Data:
● ● ● ● ● ● ●

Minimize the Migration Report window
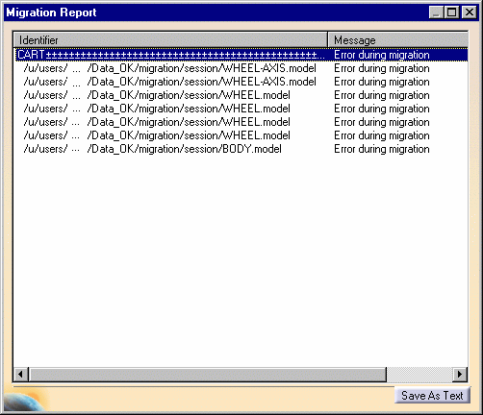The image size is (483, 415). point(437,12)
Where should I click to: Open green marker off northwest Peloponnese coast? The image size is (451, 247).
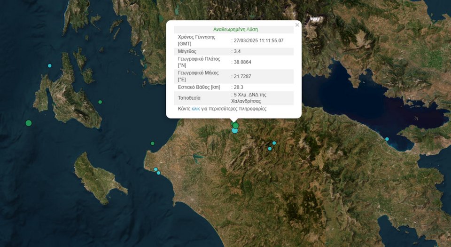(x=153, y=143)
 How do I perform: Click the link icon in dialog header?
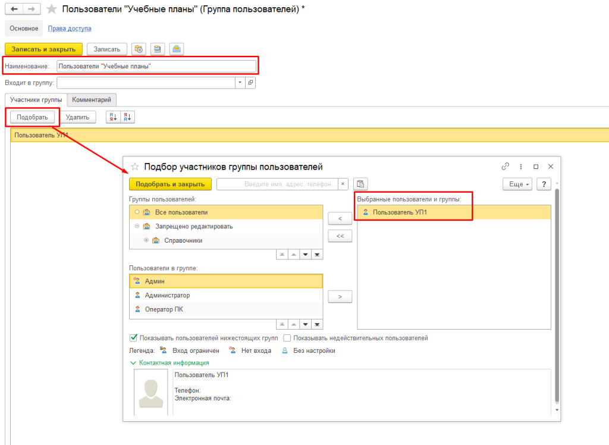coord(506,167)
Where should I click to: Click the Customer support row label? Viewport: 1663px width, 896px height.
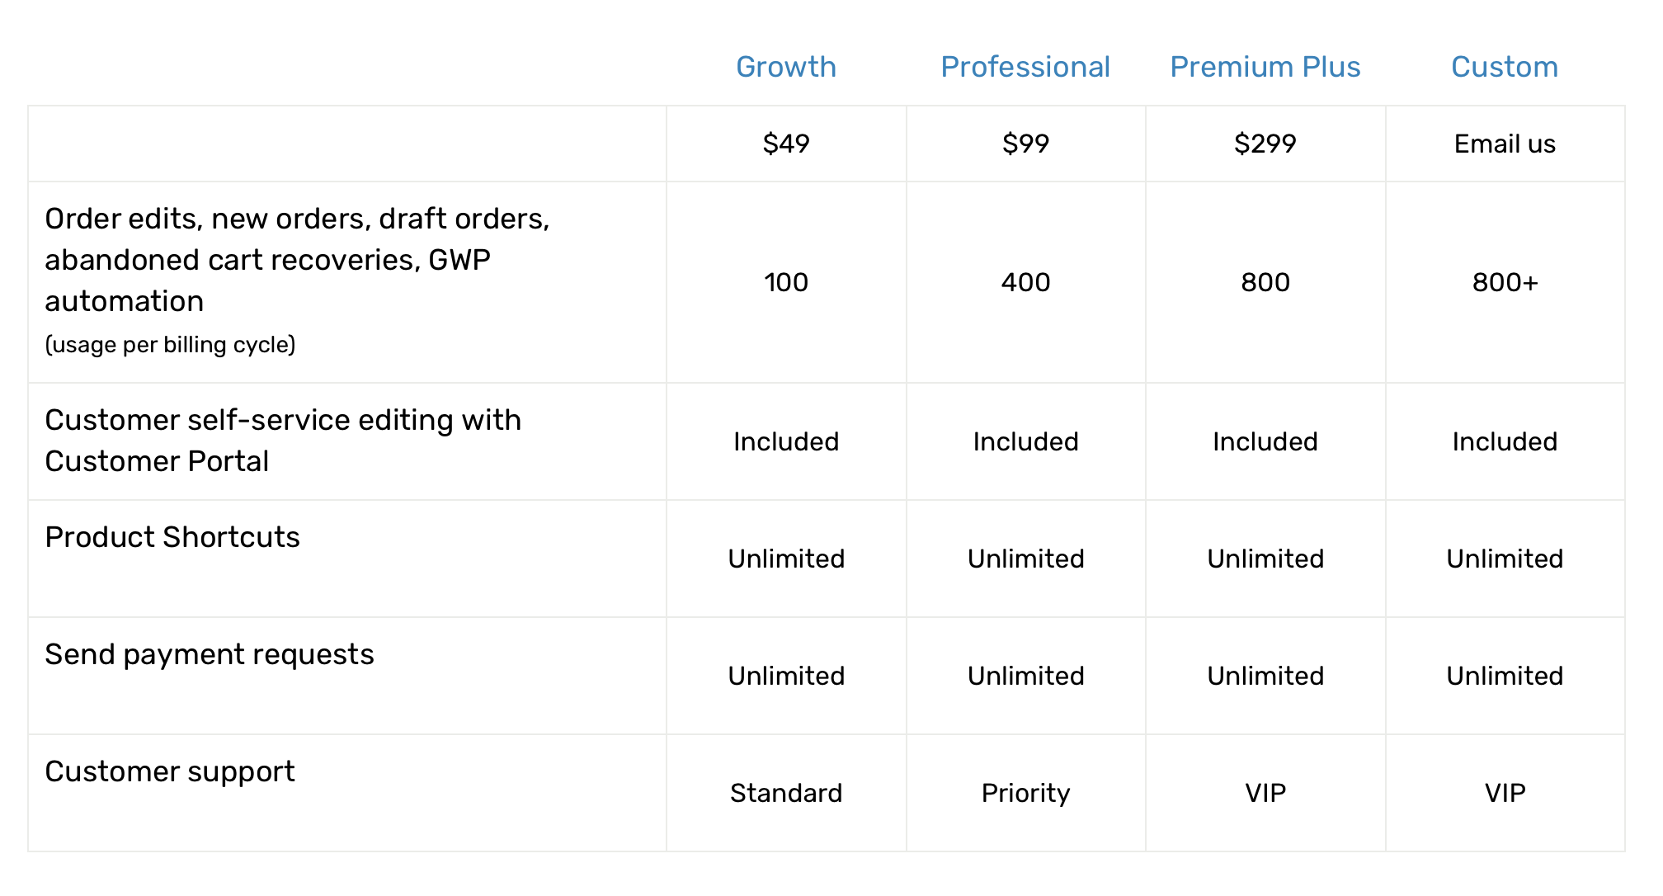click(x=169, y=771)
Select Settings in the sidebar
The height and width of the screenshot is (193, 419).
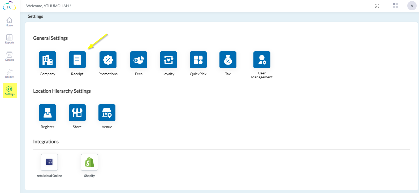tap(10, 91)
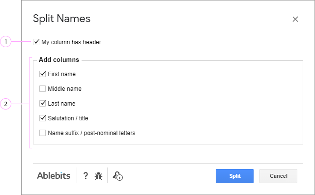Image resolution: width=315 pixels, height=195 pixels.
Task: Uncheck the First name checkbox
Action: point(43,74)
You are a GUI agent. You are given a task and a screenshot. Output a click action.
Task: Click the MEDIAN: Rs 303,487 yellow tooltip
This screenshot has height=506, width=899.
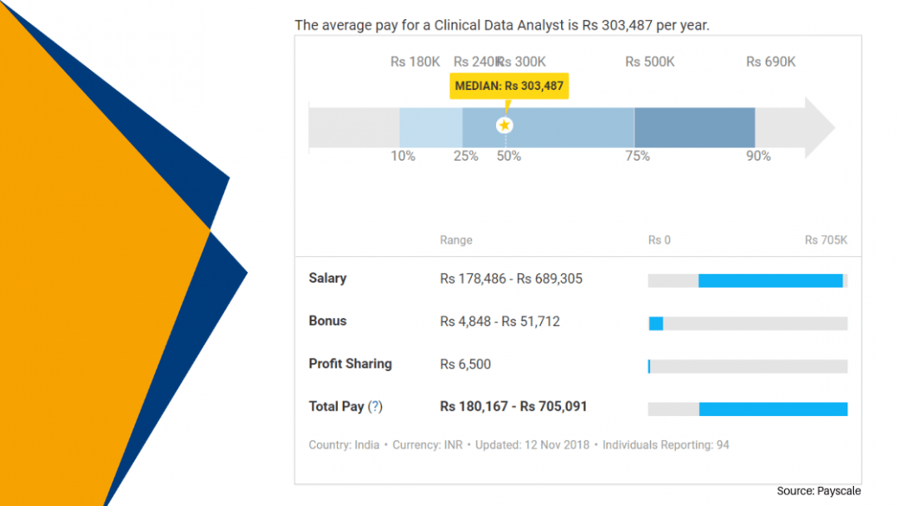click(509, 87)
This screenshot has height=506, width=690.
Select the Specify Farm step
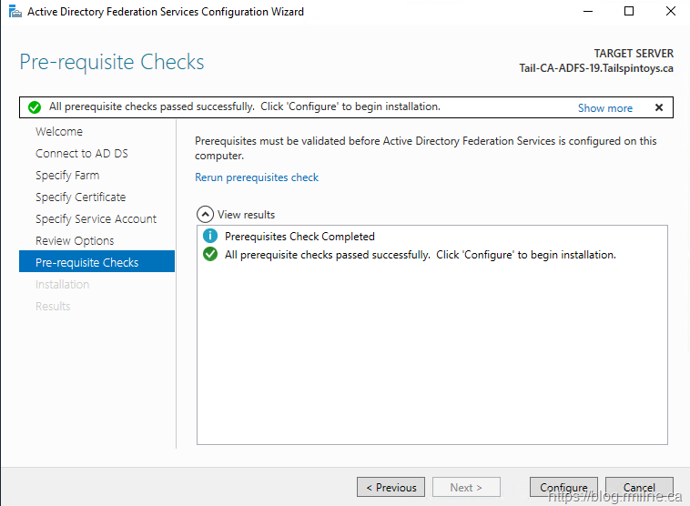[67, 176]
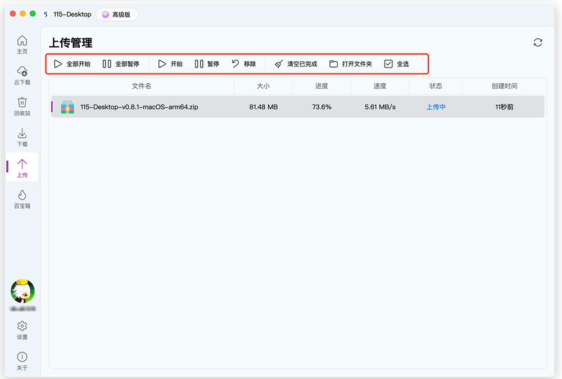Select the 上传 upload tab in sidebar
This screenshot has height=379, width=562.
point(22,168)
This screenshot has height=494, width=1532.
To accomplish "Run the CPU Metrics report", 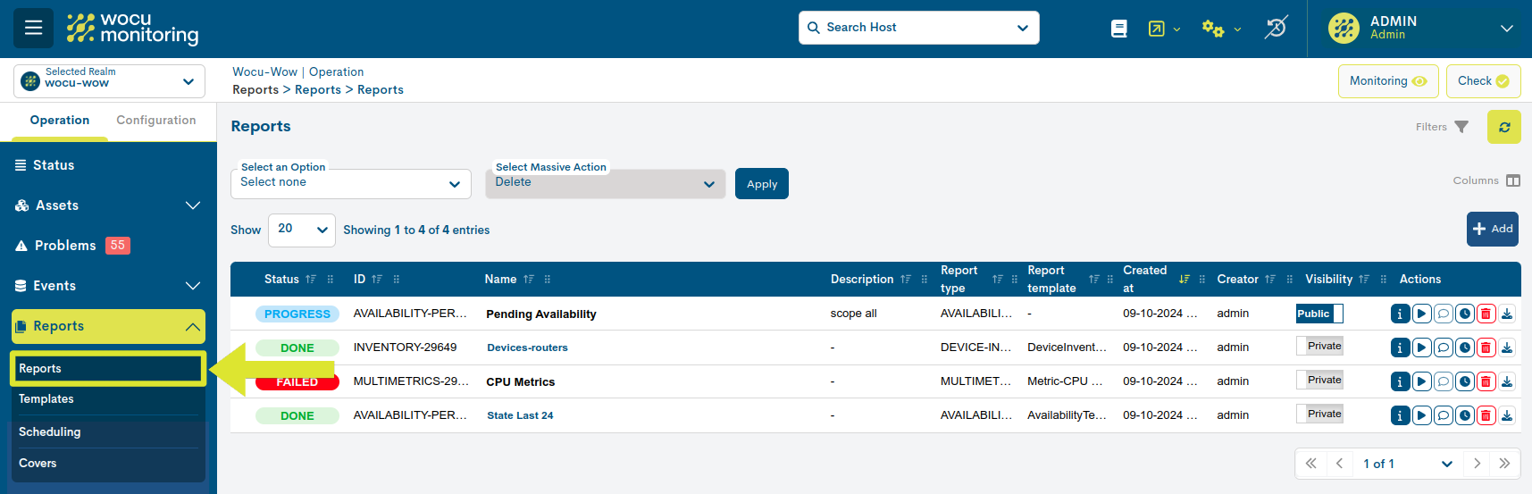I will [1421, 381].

● ● ● ● ● ● ●

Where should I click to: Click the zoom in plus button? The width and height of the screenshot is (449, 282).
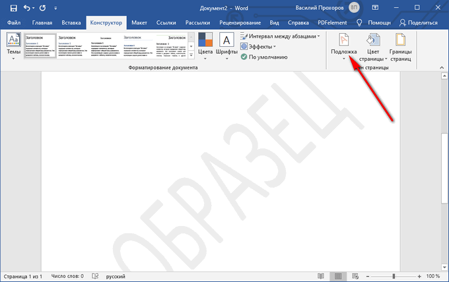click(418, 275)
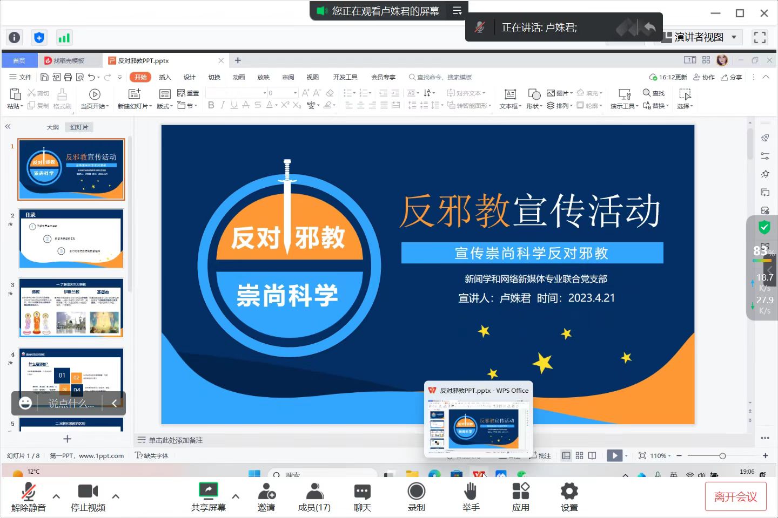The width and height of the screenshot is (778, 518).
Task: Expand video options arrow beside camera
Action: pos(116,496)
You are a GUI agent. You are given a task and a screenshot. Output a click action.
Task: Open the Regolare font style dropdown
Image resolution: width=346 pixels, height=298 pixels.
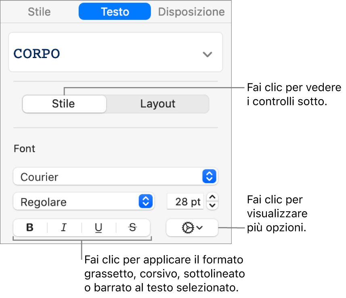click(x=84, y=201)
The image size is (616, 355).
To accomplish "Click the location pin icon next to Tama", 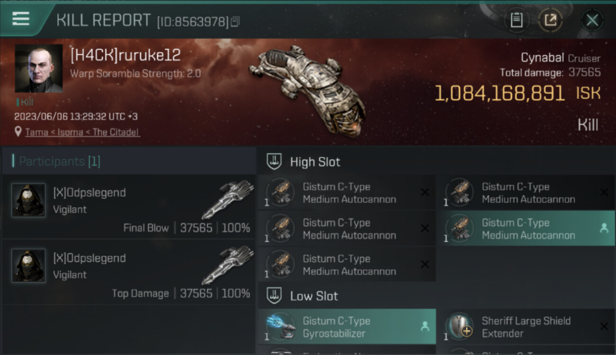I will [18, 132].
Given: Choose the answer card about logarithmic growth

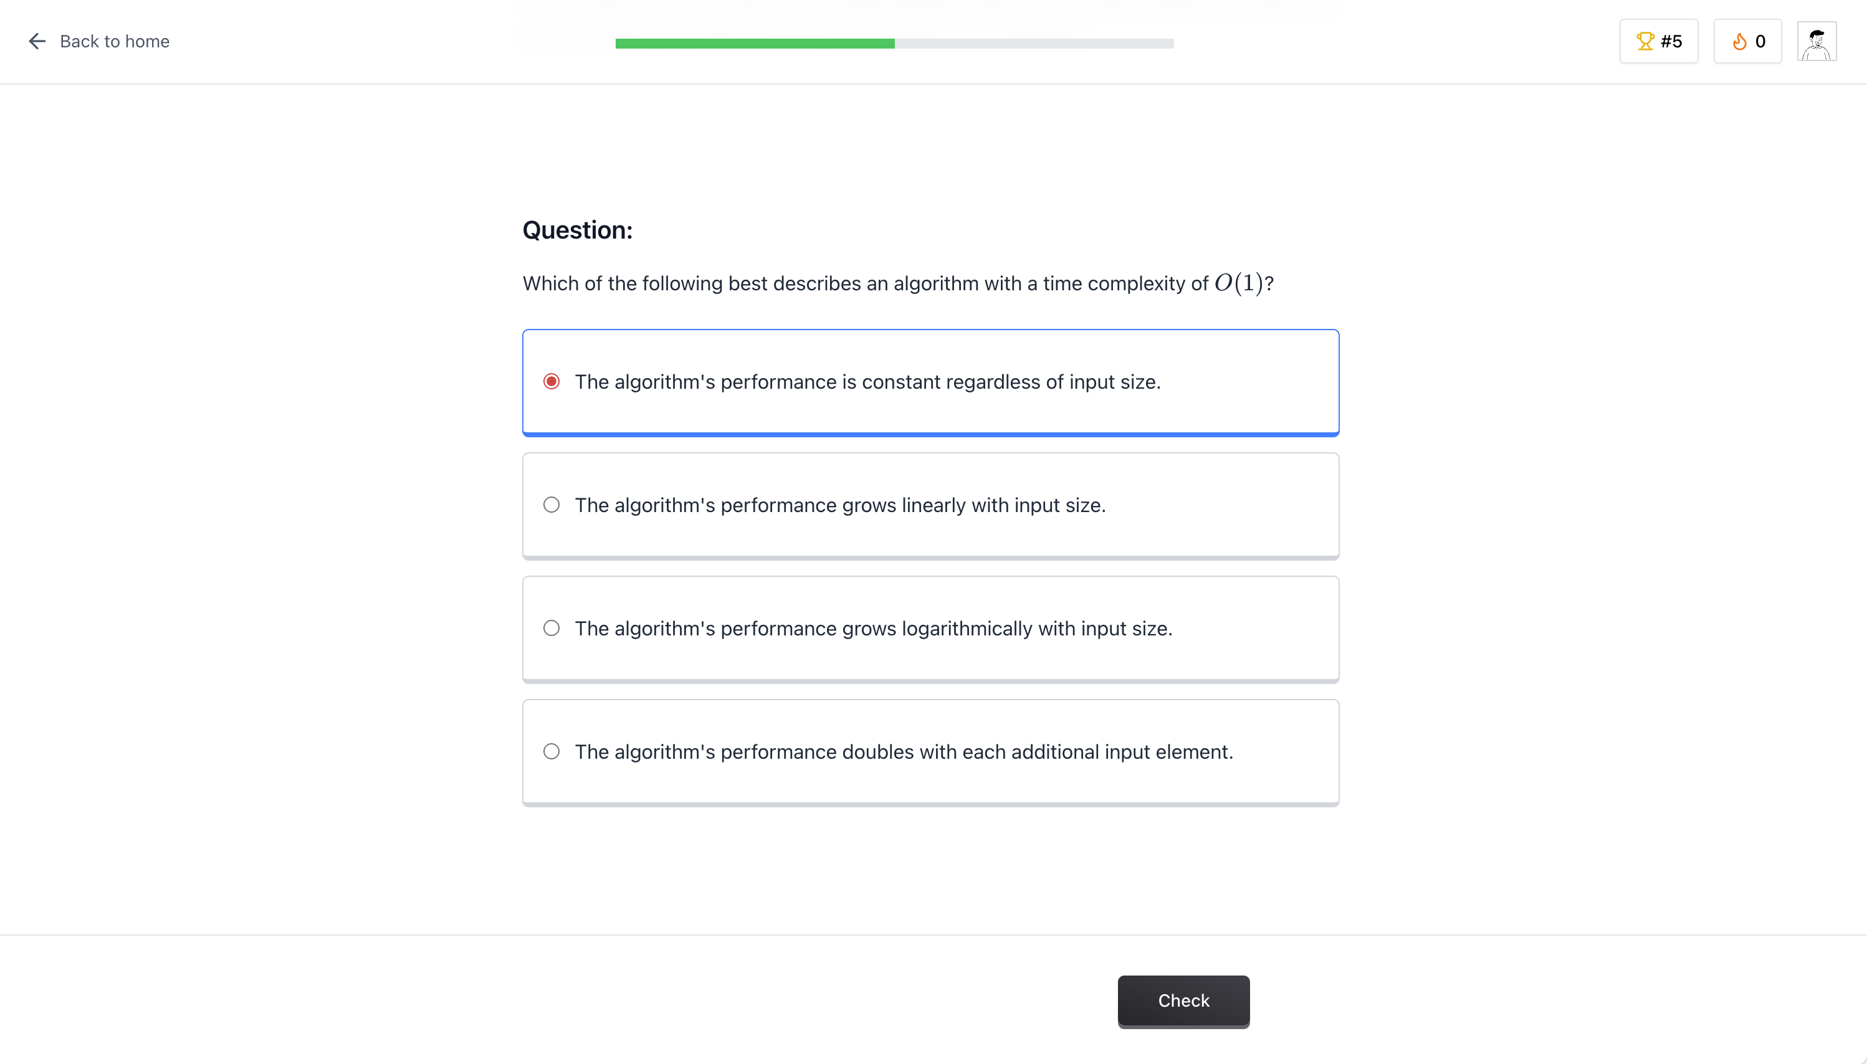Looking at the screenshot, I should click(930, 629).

● ● ● ● ● ● ●

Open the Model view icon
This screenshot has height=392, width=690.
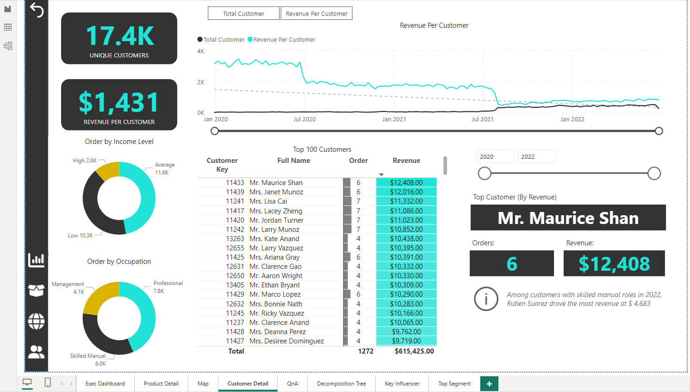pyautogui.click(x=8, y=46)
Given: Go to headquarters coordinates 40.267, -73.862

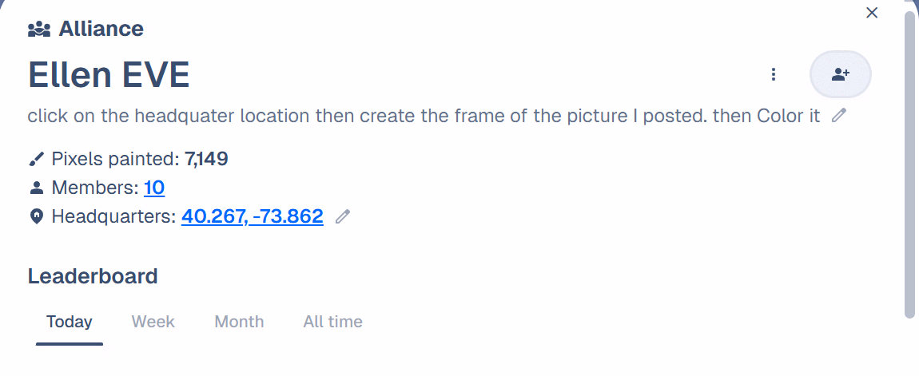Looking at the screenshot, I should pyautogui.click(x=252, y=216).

● ● ● ● ● ● ●

What you need to do: Nothing except the lines from the one containing "Minimize the Migration Report window" through the one containing "Select Settings in the sidebar" should appear in the answer, exactly as above and without pictures.

Result of this exercise:
Minimize the Migration Report window
The image size is (483, 415). point(437,12)
Where should I click to: Open green marker off northwest Peloponnese coast? The image size is (451, 247).
(x=153, y=143)
 How do I perform: Click the link icon in dialog header?
coord(506,167)
Where should I click to: Click the Customer support row label? Viewport: 1663px width, 896px height.
click(x=169, y=771)
Select Settings in the sidebar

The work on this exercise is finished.